Manchmal stößt man selbst in einer so seriösen Zeitung wie der F.A.Z. auf ein Wort, das befremdet. So hat vor einigen Tagen Michaela Wiegel, die Frankreich-Korrespondentin, in einem Artikel über die französische Präsidentenwahl im nächsten Jahr (hier nachzulesen) folgendes geschrieben:
Eine Frau im Elysée-Palast? Bislang dachten die Franzosen dabei sofort an Marine Le Pen, die bei der Präsidentenwahl im nächsten Jahr zum dritten Mal für das höchste Staatsamt kandidiert.

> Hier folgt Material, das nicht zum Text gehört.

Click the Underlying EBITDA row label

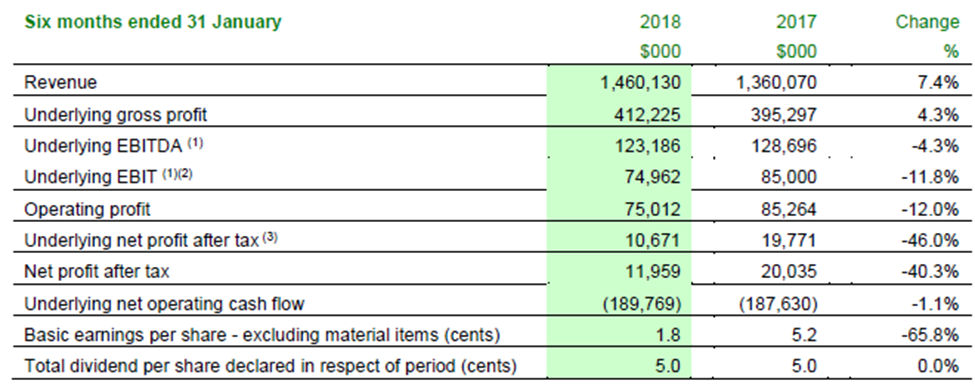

Doch nun drängt sich eine andere Blondine nach vorn: Die 54 Jahre alte Valérie Pécresse, die rechtsbürgerliche Regionalpräsidentin der Hauptstadtregion Île-de-France, hat am Donnerstagabend zur besten Sendezeit ihre Präsidentschaftskandidatur erklärt.
„Eine andere Blondine“ also. Aber was will uns der Dichter damit sagen – außer daß die beiden Kandidatinnen die gleiche Haarfarbe haben? Was wird da angedeutet, insinuiert? „Blondine“ ist ja keineswegs einfach nur eine „blonde Frau“, wie die Dudenreaktion meint. Wörter haben oft unsichtbare Konnotationen, sie können bewundernd oder abwertend gemeint (und verstanden) werden, überhaupt sind sie selten eins zu eins mit ihrer Definition identisch. Und das Wort „Blondine“, das noch in der Mitte des vergangenen Jahrhunderts eine durchaus positive Konnotation besaß, ist spätestens seit den „Blondinenwitzen“ eher herabsetzend gemeint und bezeichnet, jedenfalls für viele Sprecher, auch heute noch ein naives Dummchen.
In diesem Sinne ist es völlig unverständlich, warum die Redakteurin der F.A.Z. die beiden Politikerinnen als „Blondinen“ bezeichnet. Hätte es sich bei den Kandidaten um Männer gehandelt, wäre sie sicher nicht auf die Idee gekommen, von „dem anderen Schwarzhaarigen“ zu sprechen.